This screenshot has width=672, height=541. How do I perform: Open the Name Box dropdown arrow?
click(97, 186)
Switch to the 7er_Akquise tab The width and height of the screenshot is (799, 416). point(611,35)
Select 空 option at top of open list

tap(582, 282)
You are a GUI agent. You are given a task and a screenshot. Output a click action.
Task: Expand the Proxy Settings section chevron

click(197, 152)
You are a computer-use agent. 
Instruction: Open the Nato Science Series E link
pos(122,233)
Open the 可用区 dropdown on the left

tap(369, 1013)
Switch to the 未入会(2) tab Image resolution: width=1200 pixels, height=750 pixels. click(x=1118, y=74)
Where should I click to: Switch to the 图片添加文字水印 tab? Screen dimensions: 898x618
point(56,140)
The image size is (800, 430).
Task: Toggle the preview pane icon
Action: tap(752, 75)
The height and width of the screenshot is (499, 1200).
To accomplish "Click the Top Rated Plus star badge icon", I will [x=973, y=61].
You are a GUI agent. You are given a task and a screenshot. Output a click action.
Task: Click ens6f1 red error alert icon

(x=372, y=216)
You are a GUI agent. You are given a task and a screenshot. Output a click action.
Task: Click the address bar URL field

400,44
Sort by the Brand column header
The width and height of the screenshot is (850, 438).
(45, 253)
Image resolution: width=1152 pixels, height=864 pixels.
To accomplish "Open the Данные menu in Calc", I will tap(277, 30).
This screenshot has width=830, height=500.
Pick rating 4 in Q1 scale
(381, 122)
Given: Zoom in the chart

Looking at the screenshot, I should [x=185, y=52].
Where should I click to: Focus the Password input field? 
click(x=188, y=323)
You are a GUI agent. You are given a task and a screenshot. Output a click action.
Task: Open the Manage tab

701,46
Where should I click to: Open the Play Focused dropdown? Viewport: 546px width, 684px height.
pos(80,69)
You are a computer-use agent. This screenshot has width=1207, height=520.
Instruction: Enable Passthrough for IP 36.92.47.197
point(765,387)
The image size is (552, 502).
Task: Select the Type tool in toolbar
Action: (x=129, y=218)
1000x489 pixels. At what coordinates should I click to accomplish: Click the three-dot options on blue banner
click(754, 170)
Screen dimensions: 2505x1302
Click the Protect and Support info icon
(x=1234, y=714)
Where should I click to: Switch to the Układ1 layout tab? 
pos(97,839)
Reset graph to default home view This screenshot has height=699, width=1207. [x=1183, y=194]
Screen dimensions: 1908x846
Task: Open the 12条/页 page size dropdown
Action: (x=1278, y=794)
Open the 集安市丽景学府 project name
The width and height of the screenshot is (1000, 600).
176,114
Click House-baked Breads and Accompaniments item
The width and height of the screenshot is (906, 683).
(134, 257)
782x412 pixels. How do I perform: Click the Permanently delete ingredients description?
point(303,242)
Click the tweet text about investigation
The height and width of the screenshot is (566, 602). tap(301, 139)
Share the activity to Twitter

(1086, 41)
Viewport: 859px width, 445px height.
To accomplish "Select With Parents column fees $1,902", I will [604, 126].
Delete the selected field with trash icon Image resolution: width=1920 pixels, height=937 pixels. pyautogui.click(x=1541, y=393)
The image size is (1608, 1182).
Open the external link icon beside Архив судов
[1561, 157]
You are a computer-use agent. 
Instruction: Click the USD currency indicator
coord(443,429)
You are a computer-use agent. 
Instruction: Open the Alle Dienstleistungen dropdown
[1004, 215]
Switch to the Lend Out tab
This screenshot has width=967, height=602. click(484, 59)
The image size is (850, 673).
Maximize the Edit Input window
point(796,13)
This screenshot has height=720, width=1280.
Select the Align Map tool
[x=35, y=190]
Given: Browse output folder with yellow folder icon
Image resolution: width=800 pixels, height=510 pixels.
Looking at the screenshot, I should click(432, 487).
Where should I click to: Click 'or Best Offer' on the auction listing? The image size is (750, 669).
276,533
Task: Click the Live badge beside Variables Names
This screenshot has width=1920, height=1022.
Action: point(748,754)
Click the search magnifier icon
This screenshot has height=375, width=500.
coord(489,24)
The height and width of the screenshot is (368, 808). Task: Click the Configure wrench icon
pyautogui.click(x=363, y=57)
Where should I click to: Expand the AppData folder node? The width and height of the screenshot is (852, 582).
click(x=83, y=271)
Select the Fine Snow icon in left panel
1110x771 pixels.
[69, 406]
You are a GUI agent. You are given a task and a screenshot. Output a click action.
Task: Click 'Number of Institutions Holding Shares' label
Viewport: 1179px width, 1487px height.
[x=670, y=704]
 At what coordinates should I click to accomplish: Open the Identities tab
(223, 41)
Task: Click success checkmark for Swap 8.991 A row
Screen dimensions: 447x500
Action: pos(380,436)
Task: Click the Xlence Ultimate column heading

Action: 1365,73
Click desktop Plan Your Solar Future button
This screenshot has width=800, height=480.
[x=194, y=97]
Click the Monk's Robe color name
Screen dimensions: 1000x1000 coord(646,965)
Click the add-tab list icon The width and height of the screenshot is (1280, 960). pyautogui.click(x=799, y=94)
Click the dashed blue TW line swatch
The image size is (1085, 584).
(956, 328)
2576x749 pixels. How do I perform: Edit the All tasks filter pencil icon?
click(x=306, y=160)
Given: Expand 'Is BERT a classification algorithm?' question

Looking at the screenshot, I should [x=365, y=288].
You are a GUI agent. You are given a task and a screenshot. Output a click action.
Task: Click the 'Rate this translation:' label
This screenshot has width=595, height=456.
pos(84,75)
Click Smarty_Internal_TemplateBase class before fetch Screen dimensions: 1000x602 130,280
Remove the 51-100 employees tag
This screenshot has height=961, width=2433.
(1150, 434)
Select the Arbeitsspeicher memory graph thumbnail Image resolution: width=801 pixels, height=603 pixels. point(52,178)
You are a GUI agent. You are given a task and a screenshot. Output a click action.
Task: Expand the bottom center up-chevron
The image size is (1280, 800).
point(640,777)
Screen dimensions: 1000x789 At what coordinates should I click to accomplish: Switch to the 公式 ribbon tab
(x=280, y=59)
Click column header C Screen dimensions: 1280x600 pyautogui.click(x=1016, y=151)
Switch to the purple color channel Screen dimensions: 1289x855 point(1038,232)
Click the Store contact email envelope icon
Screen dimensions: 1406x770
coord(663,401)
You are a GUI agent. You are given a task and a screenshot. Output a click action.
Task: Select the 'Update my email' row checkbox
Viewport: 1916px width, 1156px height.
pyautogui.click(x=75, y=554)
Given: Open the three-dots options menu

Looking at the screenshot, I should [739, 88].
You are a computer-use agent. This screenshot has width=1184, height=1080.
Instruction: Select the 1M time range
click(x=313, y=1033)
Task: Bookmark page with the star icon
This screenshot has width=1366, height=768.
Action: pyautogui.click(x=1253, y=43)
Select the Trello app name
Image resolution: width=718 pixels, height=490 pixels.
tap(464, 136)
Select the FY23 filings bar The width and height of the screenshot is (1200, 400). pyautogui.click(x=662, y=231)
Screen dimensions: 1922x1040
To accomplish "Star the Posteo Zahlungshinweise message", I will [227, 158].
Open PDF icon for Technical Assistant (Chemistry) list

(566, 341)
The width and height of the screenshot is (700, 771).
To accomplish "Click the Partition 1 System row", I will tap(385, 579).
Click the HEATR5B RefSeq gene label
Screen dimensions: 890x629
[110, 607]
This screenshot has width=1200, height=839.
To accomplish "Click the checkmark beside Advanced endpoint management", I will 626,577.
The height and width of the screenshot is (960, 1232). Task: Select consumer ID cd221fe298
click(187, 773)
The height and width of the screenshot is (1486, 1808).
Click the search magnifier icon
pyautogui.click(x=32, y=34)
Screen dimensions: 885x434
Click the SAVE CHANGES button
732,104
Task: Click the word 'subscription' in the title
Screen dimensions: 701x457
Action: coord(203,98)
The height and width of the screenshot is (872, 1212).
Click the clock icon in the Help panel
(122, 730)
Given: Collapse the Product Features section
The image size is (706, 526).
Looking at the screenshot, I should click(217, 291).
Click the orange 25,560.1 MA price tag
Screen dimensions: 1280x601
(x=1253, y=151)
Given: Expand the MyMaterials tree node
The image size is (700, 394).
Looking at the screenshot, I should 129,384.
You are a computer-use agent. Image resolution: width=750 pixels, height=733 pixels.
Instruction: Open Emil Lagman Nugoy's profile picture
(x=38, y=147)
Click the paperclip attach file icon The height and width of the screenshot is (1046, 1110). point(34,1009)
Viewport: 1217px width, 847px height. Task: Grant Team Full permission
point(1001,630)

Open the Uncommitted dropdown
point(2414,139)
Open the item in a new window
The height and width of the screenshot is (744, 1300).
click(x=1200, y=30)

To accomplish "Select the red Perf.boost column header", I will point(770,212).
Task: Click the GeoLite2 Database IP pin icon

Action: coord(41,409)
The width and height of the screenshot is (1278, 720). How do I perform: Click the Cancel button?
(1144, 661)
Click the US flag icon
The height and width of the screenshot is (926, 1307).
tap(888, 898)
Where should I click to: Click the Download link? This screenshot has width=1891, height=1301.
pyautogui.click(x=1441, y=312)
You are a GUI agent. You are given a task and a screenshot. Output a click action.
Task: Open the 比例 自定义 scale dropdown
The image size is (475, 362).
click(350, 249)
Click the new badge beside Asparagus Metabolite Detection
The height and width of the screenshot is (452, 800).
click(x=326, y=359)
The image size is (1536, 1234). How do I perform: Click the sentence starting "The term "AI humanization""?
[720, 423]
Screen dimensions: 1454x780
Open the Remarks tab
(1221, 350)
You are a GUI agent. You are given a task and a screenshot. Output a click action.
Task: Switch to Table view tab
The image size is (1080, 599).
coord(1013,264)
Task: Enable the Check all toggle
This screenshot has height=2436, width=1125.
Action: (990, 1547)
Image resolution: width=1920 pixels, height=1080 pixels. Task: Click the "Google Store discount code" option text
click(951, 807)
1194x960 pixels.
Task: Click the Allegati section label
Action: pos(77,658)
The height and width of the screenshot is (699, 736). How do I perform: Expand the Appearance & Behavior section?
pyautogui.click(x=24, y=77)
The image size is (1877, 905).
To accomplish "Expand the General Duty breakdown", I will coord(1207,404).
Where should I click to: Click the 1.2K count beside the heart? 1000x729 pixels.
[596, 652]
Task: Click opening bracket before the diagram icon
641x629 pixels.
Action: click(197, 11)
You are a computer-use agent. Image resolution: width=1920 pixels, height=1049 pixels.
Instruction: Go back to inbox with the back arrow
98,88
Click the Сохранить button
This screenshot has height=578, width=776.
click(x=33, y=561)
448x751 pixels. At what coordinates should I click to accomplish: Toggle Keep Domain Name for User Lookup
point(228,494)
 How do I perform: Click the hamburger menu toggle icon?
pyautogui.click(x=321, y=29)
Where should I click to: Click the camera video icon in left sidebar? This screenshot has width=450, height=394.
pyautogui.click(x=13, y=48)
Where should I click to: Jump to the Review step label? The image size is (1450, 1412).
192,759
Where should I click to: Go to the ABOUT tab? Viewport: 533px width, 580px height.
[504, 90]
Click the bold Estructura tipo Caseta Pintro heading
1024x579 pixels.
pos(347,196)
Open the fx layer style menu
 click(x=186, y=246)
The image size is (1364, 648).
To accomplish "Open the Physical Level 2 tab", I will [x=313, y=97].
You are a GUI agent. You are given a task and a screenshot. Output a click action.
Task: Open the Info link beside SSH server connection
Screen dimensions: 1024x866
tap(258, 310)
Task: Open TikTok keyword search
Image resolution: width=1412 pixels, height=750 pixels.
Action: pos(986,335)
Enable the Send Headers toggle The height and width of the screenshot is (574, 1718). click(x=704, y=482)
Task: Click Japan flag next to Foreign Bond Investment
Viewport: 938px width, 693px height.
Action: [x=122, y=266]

::::

**Exercise objective:** Look over the records. Copy the lines that include the word "computer".

**Answer for this exercise:**
You are a computer-use agent. 
You are a computer-use agent. This screenshot has width=1207, height=520.
You are a computer-use agent. 
You are a computer-use agent. 
You are a computer-use agent. This screenshot has width=1184, height=1080.
You are a computer-use agent. Image resolution: width=750 pixels, height=733 pixels.
You are a computer-use agent. Image resolution: width=1920 pixels, height=1049 pixels.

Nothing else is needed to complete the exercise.